(Stored items from a collection)
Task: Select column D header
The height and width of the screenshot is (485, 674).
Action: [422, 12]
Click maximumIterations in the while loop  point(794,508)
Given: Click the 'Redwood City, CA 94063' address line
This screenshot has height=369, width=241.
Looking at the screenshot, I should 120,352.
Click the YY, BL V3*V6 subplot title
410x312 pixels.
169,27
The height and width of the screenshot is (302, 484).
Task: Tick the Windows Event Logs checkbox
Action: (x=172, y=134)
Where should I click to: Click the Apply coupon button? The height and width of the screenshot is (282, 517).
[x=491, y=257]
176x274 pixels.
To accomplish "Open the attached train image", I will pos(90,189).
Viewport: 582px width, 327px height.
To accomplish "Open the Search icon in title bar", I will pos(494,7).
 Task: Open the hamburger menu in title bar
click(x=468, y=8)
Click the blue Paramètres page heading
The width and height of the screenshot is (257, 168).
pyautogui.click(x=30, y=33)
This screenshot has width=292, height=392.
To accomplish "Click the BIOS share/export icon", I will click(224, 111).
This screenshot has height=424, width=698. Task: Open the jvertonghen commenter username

* [TRY IT] Track down every line in the entries that includes the string "accomplish", and copy it.

* [REPLY TO THE TASK]
To accomplish "Open the attached train image", I will pos(90,189).
To accomplish "Open the Search icon in title bar", I will pos(494,7).
To accomplish "Click the BIOS share/export icon", I will click(224, 111).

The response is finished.